**Exercise**
Out of the lines below, please list those that hold the string "date".

Records contained in a dataset:
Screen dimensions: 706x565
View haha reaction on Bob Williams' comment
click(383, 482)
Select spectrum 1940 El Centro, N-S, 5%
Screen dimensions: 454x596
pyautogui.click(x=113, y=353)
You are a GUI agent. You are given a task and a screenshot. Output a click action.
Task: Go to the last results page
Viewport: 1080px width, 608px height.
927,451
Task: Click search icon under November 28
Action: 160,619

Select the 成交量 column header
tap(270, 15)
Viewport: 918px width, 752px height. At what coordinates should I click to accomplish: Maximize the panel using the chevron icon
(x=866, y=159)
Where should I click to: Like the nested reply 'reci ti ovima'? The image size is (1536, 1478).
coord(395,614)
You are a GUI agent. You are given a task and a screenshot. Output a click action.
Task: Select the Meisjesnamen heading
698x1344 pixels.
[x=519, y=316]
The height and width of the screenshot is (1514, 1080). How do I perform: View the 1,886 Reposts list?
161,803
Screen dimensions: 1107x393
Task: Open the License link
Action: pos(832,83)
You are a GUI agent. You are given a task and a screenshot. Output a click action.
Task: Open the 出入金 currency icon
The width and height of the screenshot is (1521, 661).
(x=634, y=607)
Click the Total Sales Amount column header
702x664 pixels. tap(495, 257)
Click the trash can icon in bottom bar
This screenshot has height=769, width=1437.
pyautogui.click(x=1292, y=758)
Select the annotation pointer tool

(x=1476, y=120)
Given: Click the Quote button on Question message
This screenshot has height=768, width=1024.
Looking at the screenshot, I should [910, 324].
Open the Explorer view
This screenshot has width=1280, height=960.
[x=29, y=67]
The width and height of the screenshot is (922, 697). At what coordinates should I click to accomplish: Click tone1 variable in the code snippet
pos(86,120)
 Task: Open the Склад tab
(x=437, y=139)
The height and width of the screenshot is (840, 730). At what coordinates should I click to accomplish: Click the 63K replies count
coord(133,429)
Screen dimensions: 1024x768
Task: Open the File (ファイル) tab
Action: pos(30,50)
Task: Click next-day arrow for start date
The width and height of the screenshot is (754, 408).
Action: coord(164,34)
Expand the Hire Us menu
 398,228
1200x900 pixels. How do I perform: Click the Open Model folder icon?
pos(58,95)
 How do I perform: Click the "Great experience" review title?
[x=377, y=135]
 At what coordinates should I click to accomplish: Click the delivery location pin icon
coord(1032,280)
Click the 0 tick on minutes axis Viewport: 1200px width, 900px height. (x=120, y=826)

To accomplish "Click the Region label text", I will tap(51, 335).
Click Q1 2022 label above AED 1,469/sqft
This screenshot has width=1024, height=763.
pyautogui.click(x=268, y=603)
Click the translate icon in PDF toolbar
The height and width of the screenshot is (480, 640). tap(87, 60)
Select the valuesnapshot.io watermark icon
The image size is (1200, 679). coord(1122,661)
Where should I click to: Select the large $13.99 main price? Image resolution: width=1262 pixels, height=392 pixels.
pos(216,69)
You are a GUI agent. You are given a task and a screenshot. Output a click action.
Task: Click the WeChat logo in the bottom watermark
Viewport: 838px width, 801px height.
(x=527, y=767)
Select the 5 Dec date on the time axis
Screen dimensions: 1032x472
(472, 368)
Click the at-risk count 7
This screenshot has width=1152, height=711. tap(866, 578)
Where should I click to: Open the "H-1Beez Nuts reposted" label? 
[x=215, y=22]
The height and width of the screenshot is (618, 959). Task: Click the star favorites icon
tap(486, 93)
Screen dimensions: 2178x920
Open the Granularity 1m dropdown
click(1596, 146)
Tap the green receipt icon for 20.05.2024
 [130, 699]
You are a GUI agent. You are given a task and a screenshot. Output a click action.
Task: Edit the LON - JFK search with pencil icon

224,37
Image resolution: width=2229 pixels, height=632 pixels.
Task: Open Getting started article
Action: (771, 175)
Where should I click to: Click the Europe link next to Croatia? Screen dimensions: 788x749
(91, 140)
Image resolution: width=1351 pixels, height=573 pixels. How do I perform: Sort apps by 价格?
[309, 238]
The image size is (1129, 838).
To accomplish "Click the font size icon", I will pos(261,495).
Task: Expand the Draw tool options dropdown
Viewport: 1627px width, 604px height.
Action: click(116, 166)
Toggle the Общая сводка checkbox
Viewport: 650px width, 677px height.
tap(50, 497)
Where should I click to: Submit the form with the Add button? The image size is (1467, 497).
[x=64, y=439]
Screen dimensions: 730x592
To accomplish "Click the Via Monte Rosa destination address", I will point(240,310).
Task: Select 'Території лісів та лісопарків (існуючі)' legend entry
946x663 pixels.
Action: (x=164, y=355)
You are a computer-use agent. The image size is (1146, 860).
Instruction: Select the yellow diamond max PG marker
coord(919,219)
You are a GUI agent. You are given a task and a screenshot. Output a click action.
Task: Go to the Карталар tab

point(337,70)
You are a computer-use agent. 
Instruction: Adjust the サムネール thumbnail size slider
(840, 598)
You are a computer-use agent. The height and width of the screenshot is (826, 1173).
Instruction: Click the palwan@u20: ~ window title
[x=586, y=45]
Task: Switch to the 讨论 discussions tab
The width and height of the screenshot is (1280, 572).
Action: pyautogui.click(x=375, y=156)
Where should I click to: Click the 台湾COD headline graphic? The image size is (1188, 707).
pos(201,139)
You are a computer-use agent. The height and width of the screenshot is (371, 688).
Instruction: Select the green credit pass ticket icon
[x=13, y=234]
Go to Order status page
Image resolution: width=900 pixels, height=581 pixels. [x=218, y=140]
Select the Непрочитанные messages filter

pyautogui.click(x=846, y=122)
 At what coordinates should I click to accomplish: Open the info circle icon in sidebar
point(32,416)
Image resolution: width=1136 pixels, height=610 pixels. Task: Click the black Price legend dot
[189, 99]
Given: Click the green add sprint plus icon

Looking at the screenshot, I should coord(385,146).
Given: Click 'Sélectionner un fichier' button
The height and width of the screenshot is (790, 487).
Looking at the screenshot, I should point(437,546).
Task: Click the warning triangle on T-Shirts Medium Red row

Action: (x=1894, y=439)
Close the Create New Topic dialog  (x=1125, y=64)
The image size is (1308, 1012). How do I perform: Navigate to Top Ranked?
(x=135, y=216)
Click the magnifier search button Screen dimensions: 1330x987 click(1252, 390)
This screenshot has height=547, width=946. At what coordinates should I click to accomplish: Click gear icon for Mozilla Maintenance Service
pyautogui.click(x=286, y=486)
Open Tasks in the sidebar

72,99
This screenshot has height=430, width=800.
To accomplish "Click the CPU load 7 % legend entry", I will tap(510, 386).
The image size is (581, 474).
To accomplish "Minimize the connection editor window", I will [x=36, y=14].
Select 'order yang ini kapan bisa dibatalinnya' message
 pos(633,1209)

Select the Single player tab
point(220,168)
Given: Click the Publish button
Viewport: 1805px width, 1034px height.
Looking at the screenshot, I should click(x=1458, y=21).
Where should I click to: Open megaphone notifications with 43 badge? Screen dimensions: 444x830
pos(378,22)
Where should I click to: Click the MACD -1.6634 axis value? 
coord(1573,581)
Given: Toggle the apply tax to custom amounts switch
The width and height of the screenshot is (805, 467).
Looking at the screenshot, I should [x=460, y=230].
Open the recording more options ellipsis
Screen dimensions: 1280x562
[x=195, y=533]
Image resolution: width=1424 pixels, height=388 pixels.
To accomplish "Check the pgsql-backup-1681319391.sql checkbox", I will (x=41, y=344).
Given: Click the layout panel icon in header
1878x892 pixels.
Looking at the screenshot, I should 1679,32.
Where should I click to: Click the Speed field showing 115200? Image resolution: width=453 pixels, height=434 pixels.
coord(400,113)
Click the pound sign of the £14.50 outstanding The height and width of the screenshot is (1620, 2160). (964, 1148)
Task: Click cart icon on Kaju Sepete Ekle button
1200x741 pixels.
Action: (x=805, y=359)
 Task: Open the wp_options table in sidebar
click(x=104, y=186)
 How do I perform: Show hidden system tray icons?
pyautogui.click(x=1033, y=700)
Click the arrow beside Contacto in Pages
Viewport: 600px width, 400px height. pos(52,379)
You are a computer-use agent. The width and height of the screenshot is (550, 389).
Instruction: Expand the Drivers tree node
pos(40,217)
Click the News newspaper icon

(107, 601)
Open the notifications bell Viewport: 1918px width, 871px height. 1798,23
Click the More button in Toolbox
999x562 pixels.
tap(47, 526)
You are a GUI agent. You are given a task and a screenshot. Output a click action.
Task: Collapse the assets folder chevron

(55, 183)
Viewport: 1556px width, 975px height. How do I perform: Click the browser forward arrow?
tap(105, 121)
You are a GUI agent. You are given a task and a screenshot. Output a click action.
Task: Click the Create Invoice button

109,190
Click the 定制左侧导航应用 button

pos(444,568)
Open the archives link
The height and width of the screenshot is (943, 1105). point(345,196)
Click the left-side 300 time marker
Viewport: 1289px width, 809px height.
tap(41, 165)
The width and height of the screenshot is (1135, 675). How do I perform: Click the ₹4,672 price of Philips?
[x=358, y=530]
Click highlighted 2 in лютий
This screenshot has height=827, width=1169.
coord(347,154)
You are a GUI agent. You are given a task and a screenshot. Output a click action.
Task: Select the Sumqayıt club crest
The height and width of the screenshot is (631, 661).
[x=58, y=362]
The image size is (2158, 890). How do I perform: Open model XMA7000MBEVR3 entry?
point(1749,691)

**Response area**
Task: Click next-day arrow for start date
Select the 5 Dec date on the time axis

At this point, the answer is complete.